Work to complete -> Line count for the string "computer" in the records below: report that figure and nothing else.

[Start of Attachment]

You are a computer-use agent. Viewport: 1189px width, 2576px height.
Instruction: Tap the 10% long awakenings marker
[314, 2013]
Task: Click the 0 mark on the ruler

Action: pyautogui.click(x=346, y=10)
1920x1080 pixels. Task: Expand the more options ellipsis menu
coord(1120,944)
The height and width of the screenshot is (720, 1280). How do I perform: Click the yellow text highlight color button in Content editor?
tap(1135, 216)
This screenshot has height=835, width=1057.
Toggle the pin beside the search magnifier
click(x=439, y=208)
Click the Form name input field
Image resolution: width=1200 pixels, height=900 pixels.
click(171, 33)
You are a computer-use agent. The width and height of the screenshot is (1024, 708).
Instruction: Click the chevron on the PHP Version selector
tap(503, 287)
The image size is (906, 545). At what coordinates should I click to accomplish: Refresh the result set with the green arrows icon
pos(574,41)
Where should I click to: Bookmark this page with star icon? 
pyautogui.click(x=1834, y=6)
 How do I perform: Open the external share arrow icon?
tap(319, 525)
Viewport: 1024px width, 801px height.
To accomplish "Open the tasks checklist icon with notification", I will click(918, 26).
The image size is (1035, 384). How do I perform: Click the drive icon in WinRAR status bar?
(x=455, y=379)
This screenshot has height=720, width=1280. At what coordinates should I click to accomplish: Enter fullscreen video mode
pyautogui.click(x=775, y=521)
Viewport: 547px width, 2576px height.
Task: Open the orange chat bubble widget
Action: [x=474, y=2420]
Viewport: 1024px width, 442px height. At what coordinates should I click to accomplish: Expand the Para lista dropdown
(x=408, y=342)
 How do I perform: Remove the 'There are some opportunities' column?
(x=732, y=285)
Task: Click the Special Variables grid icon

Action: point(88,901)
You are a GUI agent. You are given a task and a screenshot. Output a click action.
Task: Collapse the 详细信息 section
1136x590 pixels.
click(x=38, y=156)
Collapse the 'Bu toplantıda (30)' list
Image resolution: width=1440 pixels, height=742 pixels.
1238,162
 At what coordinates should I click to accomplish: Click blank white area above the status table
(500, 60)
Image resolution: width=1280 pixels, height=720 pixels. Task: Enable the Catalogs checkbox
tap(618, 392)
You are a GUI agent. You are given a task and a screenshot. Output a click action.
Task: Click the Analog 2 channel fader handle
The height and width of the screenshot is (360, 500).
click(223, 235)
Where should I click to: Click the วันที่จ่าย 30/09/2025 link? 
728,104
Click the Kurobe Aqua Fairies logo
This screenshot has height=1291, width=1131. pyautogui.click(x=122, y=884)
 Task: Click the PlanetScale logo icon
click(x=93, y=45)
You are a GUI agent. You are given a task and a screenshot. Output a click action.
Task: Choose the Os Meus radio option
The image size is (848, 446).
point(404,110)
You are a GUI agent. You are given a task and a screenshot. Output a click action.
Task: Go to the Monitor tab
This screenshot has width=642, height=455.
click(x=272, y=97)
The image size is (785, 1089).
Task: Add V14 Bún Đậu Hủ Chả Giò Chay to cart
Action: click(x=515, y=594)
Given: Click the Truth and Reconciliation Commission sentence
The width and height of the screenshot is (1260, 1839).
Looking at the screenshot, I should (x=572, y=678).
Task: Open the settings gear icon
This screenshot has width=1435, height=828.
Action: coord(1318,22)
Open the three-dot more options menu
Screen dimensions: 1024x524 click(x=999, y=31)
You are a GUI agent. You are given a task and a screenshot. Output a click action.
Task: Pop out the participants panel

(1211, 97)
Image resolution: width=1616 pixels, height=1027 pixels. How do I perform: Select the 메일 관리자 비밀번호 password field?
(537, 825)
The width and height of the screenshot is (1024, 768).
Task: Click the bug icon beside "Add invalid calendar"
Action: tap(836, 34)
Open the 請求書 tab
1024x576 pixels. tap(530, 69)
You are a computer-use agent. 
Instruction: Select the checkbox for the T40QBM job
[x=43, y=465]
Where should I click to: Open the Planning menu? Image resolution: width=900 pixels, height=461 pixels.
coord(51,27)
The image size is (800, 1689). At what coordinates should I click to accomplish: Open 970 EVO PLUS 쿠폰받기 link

[End of Attachment]

Exercise output -> 3